_Items_:
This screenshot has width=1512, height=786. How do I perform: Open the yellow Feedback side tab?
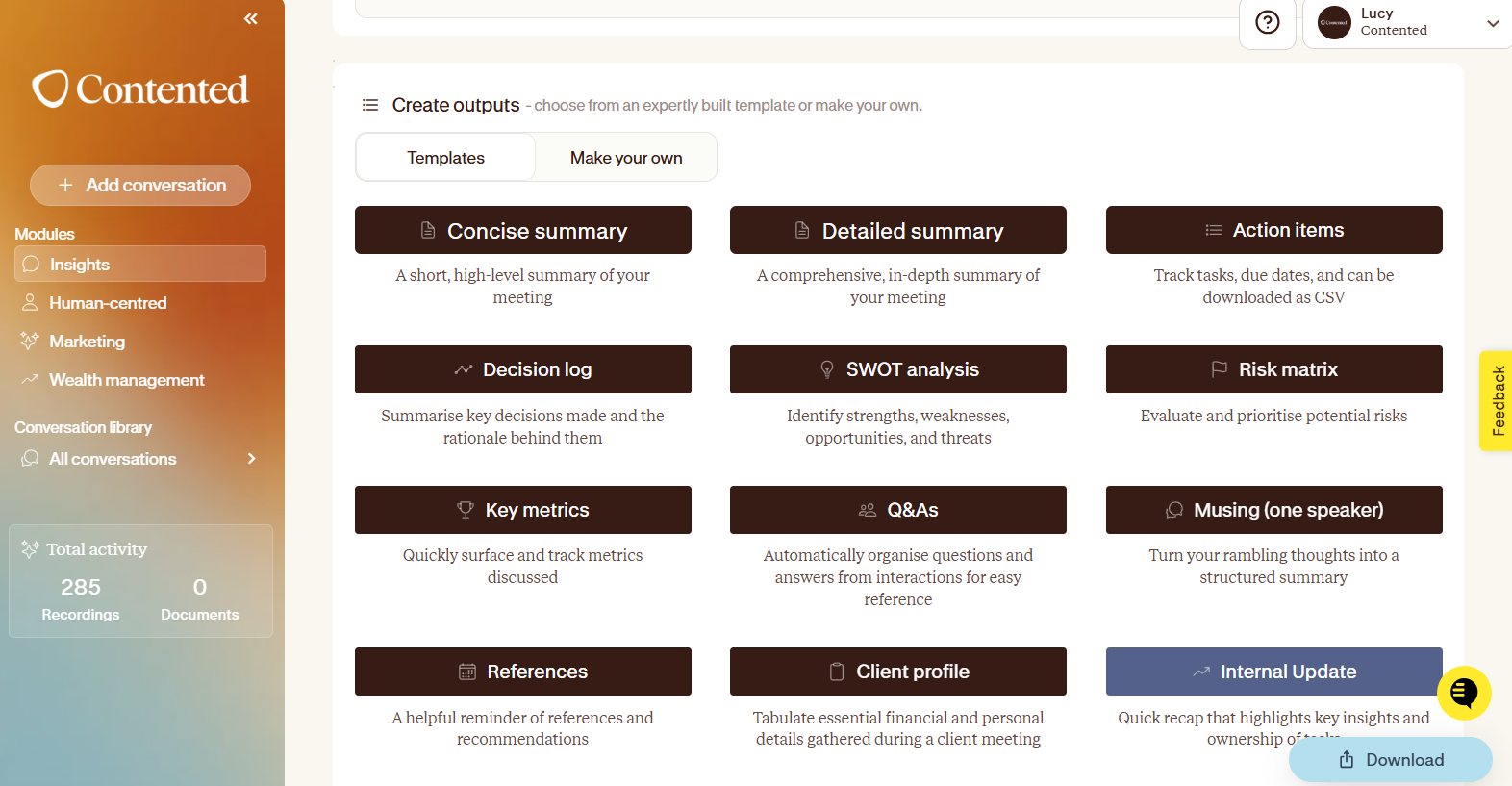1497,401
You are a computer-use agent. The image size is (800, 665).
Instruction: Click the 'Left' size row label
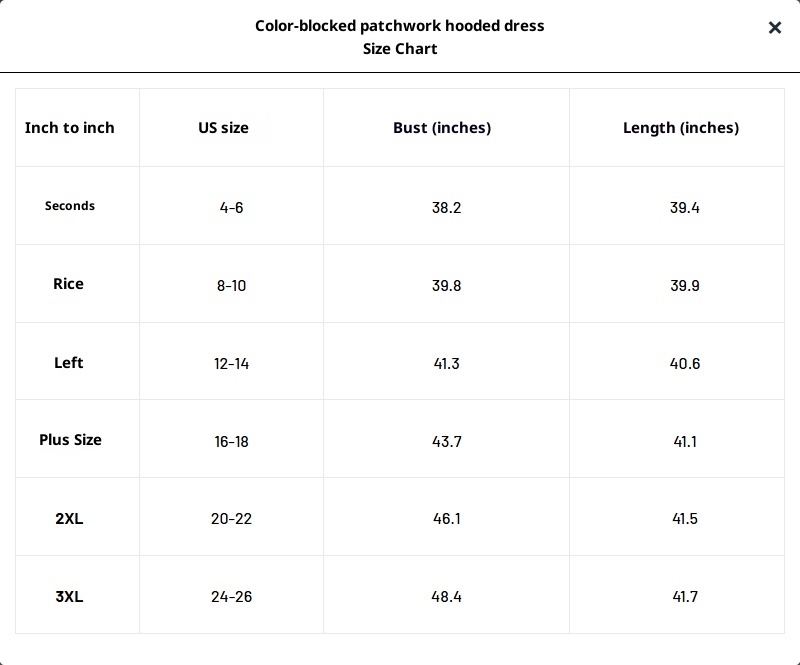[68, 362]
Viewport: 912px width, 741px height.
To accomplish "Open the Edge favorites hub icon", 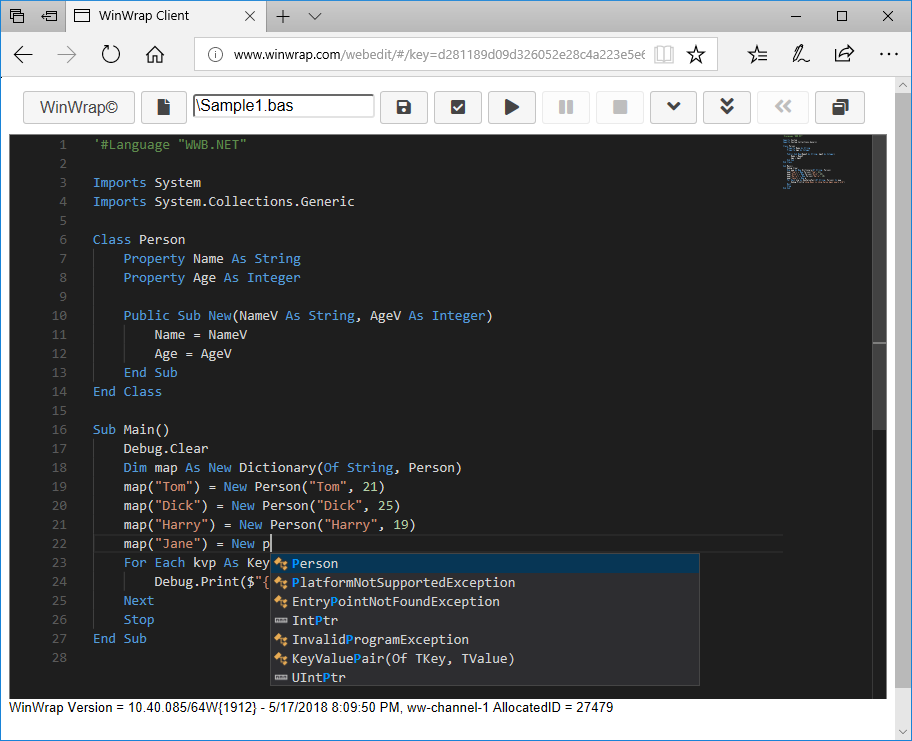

_To do_:
Format the records above as a numbered list with one line per item, leaving out blank lines and the pictures.

_Exercise output_:
1. This screenshot has width=1512, height=786. How do I perform: Open the yellow Feedback side tab?
2. 1497,401
3. You are a computer-use agent. The image size is (800, 665).
4. Instruction: Click the 'Left' size row label
5. [68, 362]
6. Viewport: 912px width, 741px height.
7. To accomplish "Open the Edge favorites hub icon", 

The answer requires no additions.